## What is needed
In full and without edits, write out the data that follows.
*** Opening of Records to use ***
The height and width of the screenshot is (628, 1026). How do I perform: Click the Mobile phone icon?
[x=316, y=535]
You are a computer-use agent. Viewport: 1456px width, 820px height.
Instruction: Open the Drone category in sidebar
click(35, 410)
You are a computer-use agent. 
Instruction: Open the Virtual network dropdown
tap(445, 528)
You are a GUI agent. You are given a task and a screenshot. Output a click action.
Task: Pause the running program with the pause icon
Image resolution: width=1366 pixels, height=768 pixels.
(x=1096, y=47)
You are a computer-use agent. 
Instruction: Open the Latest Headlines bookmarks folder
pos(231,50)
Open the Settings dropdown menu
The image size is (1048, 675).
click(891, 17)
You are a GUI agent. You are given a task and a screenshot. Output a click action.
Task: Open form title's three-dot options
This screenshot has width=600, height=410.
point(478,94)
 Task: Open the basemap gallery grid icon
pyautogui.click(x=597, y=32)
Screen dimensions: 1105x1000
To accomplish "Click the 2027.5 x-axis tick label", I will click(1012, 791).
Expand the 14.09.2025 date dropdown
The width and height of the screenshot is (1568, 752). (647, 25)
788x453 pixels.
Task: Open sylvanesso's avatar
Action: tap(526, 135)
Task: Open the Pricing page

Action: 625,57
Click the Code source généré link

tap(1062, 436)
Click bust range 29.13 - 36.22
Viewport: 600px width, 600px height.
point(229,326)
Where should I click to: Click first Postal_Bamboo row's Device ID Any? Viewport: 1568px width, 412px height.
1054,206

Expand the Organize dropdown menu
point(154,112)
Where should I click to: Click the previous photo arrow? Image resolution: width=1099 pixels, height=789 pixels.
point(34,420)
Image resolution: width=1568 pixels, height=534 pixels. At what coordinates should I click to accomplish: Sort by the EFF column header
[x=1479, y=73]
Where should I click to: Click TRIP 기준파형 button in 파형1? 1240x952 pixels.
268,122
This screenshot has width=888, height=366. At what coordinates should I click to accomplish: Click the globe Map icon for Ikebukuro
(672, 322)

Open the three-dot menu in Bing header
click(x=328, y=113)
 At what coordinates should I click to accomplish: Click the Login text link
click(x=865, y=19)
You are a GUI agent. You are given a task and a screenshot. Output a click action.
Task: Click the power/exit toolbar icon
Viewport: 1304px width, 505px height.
*** Close of Records to use ***
## Reply
The height and width of the screenshot is (628, 1026). How do I perform: Click the Mobile phone icon?
[x=316, y=535]
You are a computer-use agent. Viewport: 1456px width, 820px height.
Instruction: Open the Drone category in sidebar
click(35, 410)
You are a computer-use agent. 
Instruction: Open the Virtual network dropdown
tap(445, 528)
You are a GUI agent. You are given a task and a screenshot. Output a click action.
Task: Pause the running program with the pause icon
Image resolution: width=1366 pixels, height=768 pixels.
(x=1096, y=47)
You are a computer-use agent. 
Instruction: Open the Latest Headlines bookmarks folder
pos(231,50)
Open the Settings dropdown menu
The image size is (1048, 675).
click(891, 17)
You are a GUI agent. You are given a task and a screenshot. Output a click action.
Task: Open form title's three-dot options
This screenshot has width=600, height=410.
point(478,94)
 Task: Open the basemap gallery grid icon
pyautogui.click(x=597, y=32)
Screen dimensions: 1105x1000
To accomplish "Click the 2027.5 x-axis tick label", I will click(1012, 791).
Expand the 14.09.2025 date dropdown
The width and height of the screenshot is (1568, 752). (647, 25)
788x453 pixels.
Task: Open sylvanesso's avatar
Action: tap(526, 135)
Task: Open the Pricing page

Action: 625,57
Click the Code source généré link

tap(1062, 436)
Click bust range 29.13 - 36.22
Viewport: 600px width, 600px height.
point(229,326)
Where should I click to: Click first Postal_Bamboo row's Device ID Any? Viewport: 1568px width, 412px height.
1054,206

Expand the Organize dropdown menu
point(154,112)
Where should I click to: Click the previous photo arrow? Image resolution: width=1099 pixels, height=789 pixels.
point(34,420)
Image resolution: width=1568 pixels, height=534 pixels. At what coordinates should I click to accomplish: Sort by the EFF column header
[x=1479, y=73]
Where should I click to: Click TRIP 기준파형 button in 파형1? 1240x952 pixels.
268,122
This screenshot has width=888, height=366. At what coordinates should I click to accomplish: Click the globe Map icon for Ikebukuro
(672, 322)

Open the three-dot menu in Bing header
click(x=328, y=113)
 At what coordinates should I click to accomplish: Click the Login text link
click(x=865, y=19)
You are a GUI agent. You are given a task and a screenshot. Output a click action.
Task: Click the power/exit toolbar icon
Viewport: 1304px width, 505px height.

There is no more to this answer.